◆ TRY IT ◆
Write out exactly the lines below from the one containing "The height and" to the last, both ends kept, and nothing more; skip all pictures.

Dataset entries:
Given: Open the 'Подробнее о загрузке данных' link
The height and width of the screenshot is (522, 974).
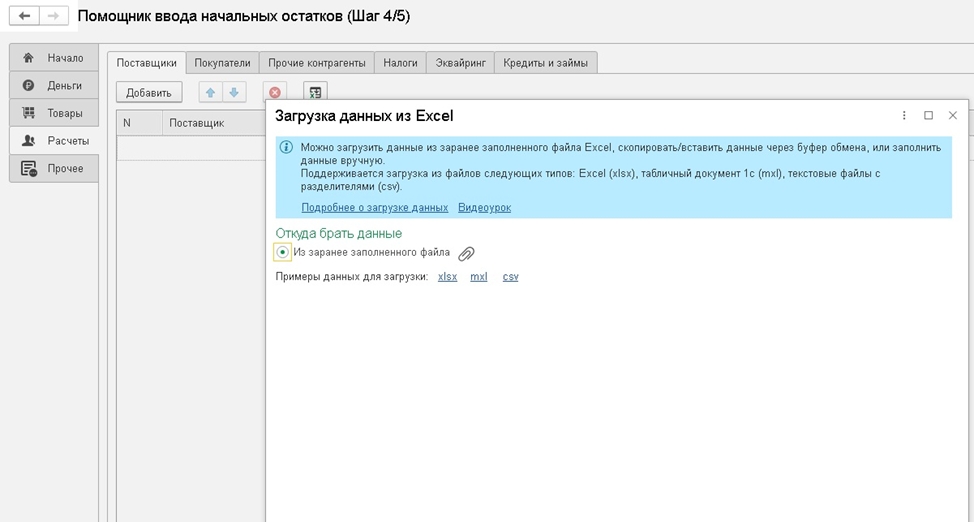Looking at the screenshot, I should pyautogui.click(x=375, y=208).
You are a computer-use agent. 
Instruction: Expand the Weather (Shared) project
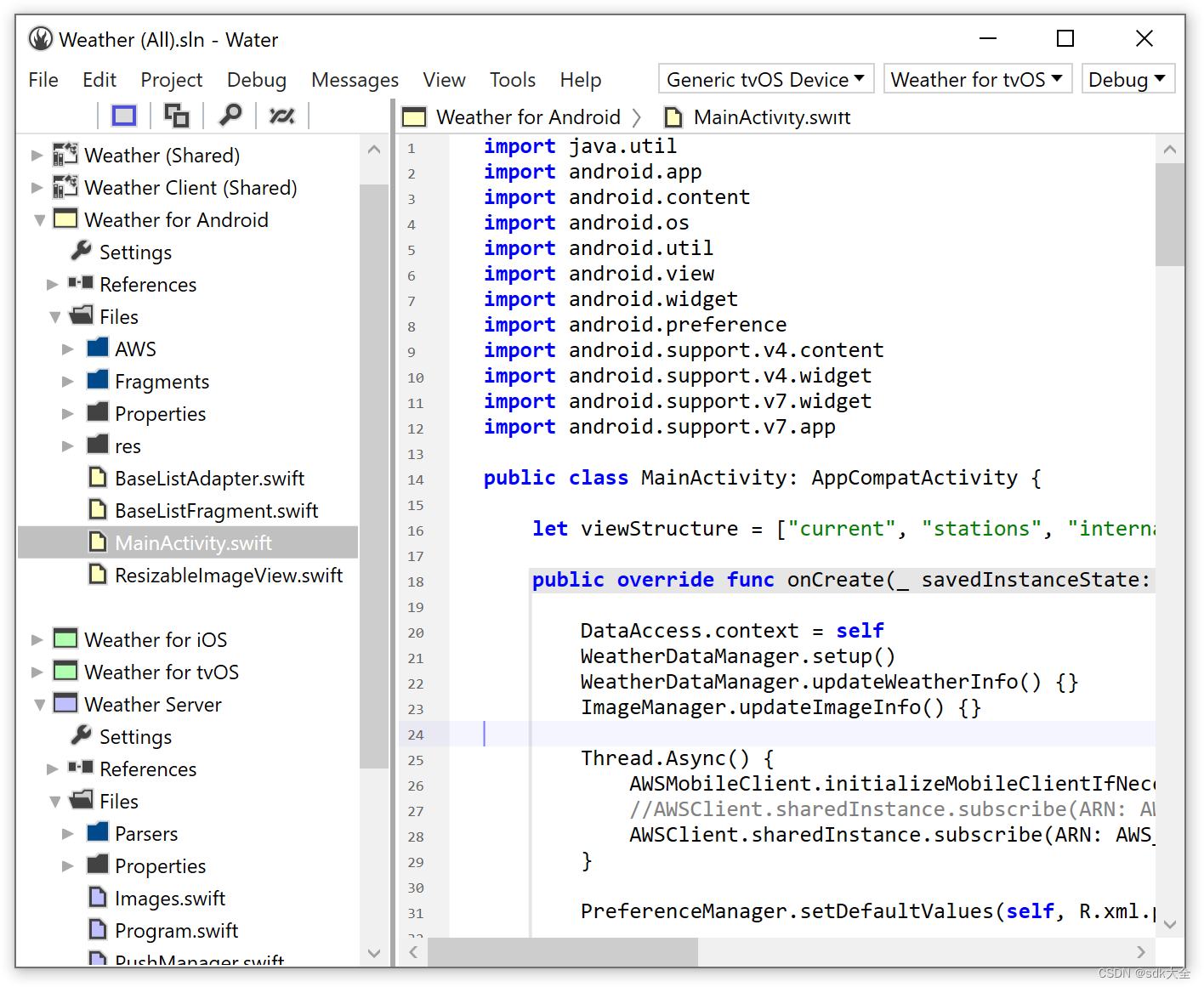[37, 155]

◆ RESPONSE TO THE EXERCISE ◆
The height and width of the screenshot is (522, 974).
Looking at the screenshot, I should pyautogui.click(x=375, y=208).
You are a computer-use agent. 
Instruction: Expand the Weather (Shared) project
[37, 155]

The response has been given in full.